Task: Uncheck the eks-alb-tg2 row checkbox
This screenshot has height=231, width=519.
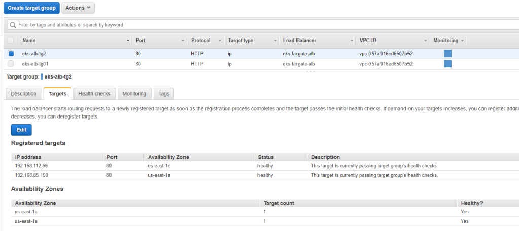Action: pos(11,54)

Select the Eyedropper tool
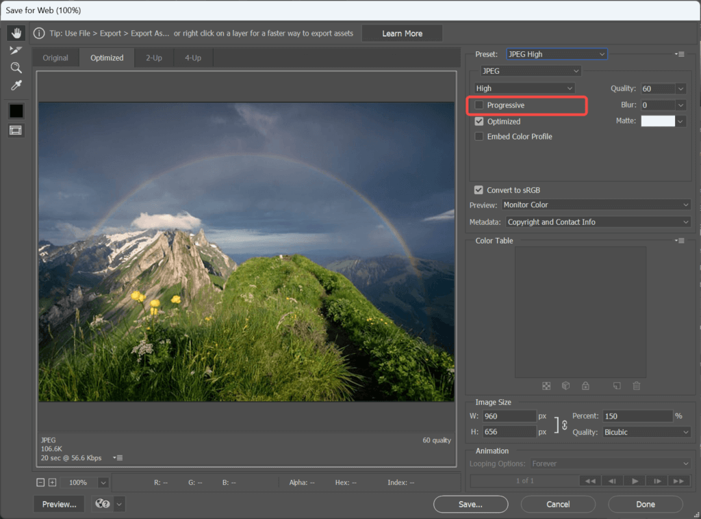click(16, 85)
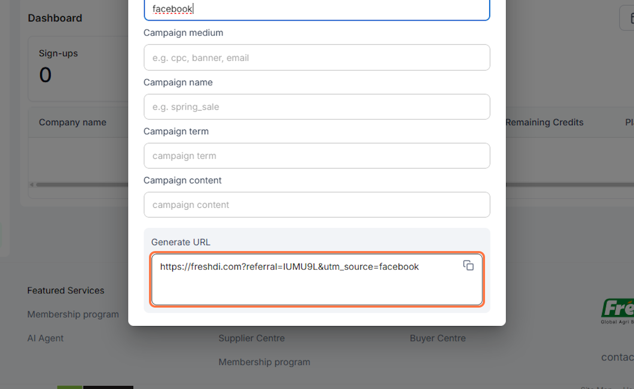Open Membership program under Featured Services
The width and height of the screenshot is (634, 389).
coord(73,314)
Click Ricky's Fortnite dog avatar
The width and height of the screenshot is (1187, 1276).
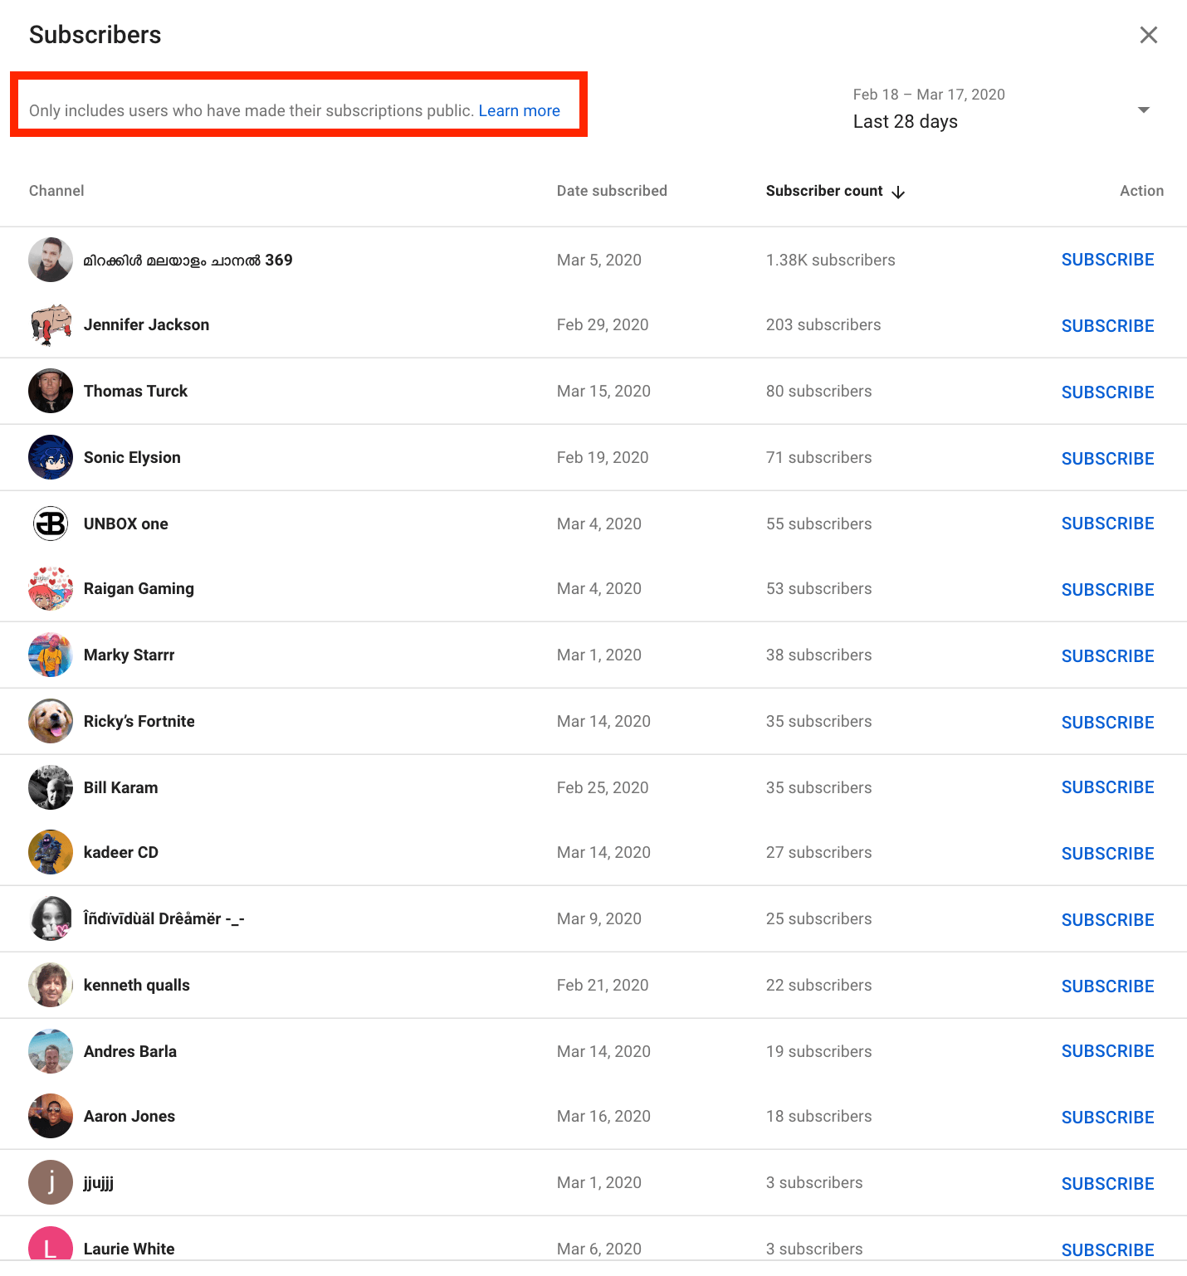tap(51, 722)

**Problem statement:** Copy all of the records above word for word, leaving out the pictures.

**Result of the exercise:**
Task: Uncheck the eks-alb-tg2 row checkbox
This screenshot has height=231, width=519.
Action: pos(11,54)

Select the Eyedropper tool
click(16, 85)
Open Membership program under Featured Services
The width and height of the screenshot is (634, 389).
coord(73,314)
Click Ricky's Fortnite dog avatar
The width and height of the screenshot is (1187, 1276).
tap(51, 722)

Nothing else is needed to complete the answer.